*WORK TO DO*:
A - According to the biography of Alain Richard, in what year was he first elected Mayor of Saint-Ouen-l'Aumône?
B - In the biography of Alain Richard, turn the paragraph beginning "Alain Richard received his Baccalauréat" into a short bulleted list that keeps its main facts.
C - Extend the biography of Alain Richard by writing what follows its final sentence.

*PAGE EXCERPT*:
━━━━━━━━

Alain Richard (, born 29 August 1945) is a French politician serving as Senator for Val-d'Oise since 2011. A member of the National Assembly for Val-d'Oise from 1978 to 1993, he was elected to the Senate in 1995 before his appointment as Minister of Defence in 1997 under Prime Minister Lionel Jospin, an office he retained until 2002. A former member of the Socialist Party (SP), he joined La République En Marche! (LREM) in 2017.

Career
Alain Richard received his Baccalauréat at the Lycée Henri-IV. He is an alumnus of Sciences Po and the École nationale d'administration (ÉNA). He was first elected as Mayor of Saint-Ouen-l'Aumône in 1977. In 1981, he was selected to be one of the first Young Leaders of the French-American Foundation. A member of the Socialist Party (PS), he was elected to the National Assembly in the 1978 election.

Elected to the Senate in 1995 election, he was appointed Minister of Defence two years later by President Jacques Chirac. Seen as an ally of Prime Minister Lionel Jospin, he left the office when Jean-Pierre Raffarin became Prime Minister in 2002. Richard went back to his initial position as Mayor of Saint-Ouen-l'Aumône, before regaining a seat in the Senate in the 2011 election. He was reelected in 2017 as a member of La République En Marche! (LREM).

━━━━━━━━

*INFORMATION SHOWN*:
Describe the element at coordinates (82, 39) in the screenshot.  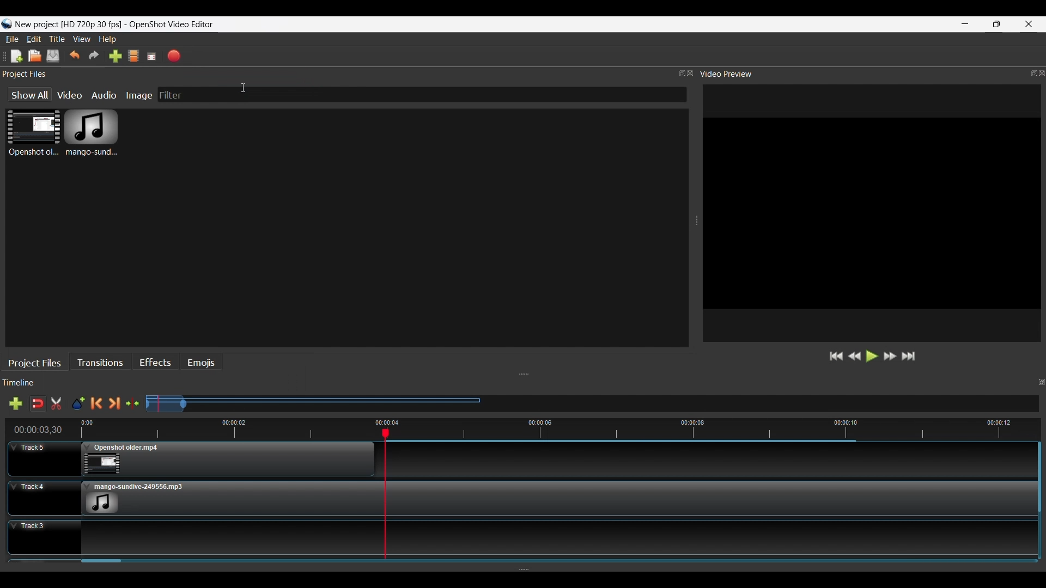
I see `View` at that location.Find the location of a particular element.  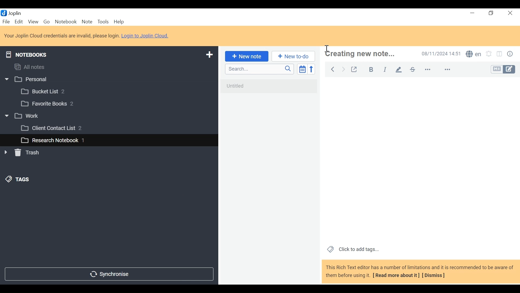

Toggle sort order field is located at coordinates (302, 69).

━━━━━━━━

*ANSWERS TO THE PROBLEMS*:
A - 1977

B -
- Received his Baccalauréat at the Lycée Henri-IV
- Alumnus of Sciences Po and the École nationale d'administration (ÉNA)
- First elected Mayor of Saint-Ouen-l'Aumône in 1977
- Selected in 1981 as one of the first Young Leaders of the French-American Foundation
- As a Socialist Party (PS) member, elected to the National Assembly in the 1978 election

C -
Honors
  Order of Propitious Clouds with Special Grand Cordon (2021)

References

External links
Page on the Senate website

1945 births
Living people
Politicians from Paris
Unified Socialist Party (France) politicians
Socialist Party (France) politicians
La République En Marche! politicians
French Ministers of Defence
Deputies of the 6th National Assembly of the French Fifth Republic
Deputies of the 7th National Assembly of the French Fifth Republic
Deputies of the 8th National Assembly of the French Fifth Republic
Deputies of the 9th National Assembly of the French Fifth Republic
French Senators of the Fifth Republic
Senators of Val-d'Oise
Mayors of places in Île-de-France
Lycée Henri-IV alumni
Sciences Po alumni
École nationale d'administration alumni
Members of the Conseil d'État (France)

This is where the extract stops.